How to exclude download hyperlinks images during document conversion in Java?

We need to convert some documents and would have hyperlinked based images… i.e might download at runtime or when the document is launched which we want to avoid during conversion as it takes lot of time and firewall restrictions

Any suggestions?

@Suds

Could you please share more details on this scenario? Please share the sample conversion code as well.

Hi

Attached html fyr.

Here we want to exclude any src which is connecting to external source

Reason : As the servers wont be exposed to Internet , 2. We are doing conversion from .msg to pdf.

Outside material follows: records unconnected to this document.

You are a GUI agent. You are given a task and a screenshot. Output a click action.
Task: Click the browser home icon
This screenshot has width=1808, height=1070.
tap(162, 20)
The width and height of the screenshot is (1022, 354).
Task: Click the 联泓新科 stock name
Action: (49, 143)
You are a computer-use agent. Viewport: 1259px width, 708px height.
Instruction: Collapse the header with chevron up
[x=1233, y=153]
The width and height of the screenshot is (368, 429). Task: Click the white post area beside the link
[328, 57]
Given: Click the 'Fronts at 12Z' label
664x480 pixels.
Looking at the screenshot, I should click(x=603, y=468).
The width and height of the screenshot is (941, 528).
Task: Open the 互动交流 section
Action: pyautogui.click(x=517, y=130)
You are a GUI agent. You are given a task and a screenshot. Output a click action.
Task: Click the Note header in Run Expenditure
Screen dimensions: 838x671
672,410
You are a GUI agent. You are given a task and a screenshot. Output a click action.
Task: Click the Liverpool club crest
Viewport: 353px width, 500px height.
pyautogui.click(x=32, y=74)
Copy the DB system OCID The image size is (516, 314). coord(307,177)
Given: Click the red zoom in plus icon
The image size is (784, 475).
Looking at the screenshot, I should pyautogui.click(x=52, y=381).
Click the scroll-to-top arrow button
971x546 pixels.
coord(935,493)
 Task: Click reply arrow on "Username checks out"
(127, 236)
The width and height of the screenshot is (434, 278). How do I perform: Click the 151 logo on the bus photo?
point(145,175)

For test purpose have shared .html which might go as email

New Text Document.7z (388 Bytes)

Observation: Takes around 10 mins to convert for 100 kb due to the converter is trying to download external info . and we want to disable these external source

@Suds

Are you using .NET or Java variant of the API. Please also share the sample code.

Hi Java

File directoryPath = new File(“D:\msg\”);
//List of all files and directories
String contents[] = directoryPath.list();
Converter converter = new Converter(directoryPath.getAbsolutePath() +"\"+contents[0]);
PdfConvertOptions options1 = new PdfConvertOptions();
String convertedFile = “D:\pdf\” + contents[i].replace(".msg", “”) + “.pdf”; //final path to be saved
converter.convert(convertedFile, options1);

1 Like

@Suds

It took only 7-8 seconds to convert the provided HTML file to PDF. Please have a look at this screenshot.png (81.2 KB) and this output.pdf (96.0 KB). We can further investigate this issue, if you share the exact problematic file.

You have to disable the internet connection to test

As in our scenario there are 8+ pages - all have external source of image reference

@Suds

We still cannot reproduce this issue. Please note that API doesn’t rely on internet. It works offline perfectly and doesn’t try to fetch any URL. Please share the problematic file and we’ll investigate accordingly.

Thanks

What I observed at customer place is that, Internet is enabled, but the src links that is trying to connect and taking time to connect and download. and later the api gives up and prints without the image contents

As it has lot of firewall restrictions… So was looking for an api option that can completely disconnect access during conversion

@Suds

Like we already explained, this API doesn’t require internet connection at all to convert the documents. However, if you are loading the source file from some cloud storage (e.g. Azure blog) then you may need that but the core conversion process doesn’t require internet connection.
Could you please share a screencast/video of this issue? Also share the problematic file that is taking time during conversion.

How to exclude download hyperlinks images during document conversion in Java? - #10 by atir.tahirRec 31-08-2021.7z (292.5 KB)

As the file is bit sensitive . hence did not upload but has lot of images linked for download

Please open in VLC player

@Suds

We are already investigating this.PNG (84.0 KB) exception. Your investigation ticket ID is CONVERSIONJAVA-1402.

You could share the problematic file in a private message. Otherwise, please create a new MSG file using that issue could be reproduced.
We tried to reproduce this issue (lot of conversion time for a file with hyperlinked images or so) at our end multiple times. But all sample files were converted before 30 seconds.

Hi we will work on this

We did another test using .NET but it worked fine without any issue . i e able to download images etc and completes faster . As our design already in java … so cannot switch now…

@Suds

You can make a new MSG file using that issue could be reproduced and share that with us. However, we’ll notify you as there’s any update on CONVERSIONJAVA-1402.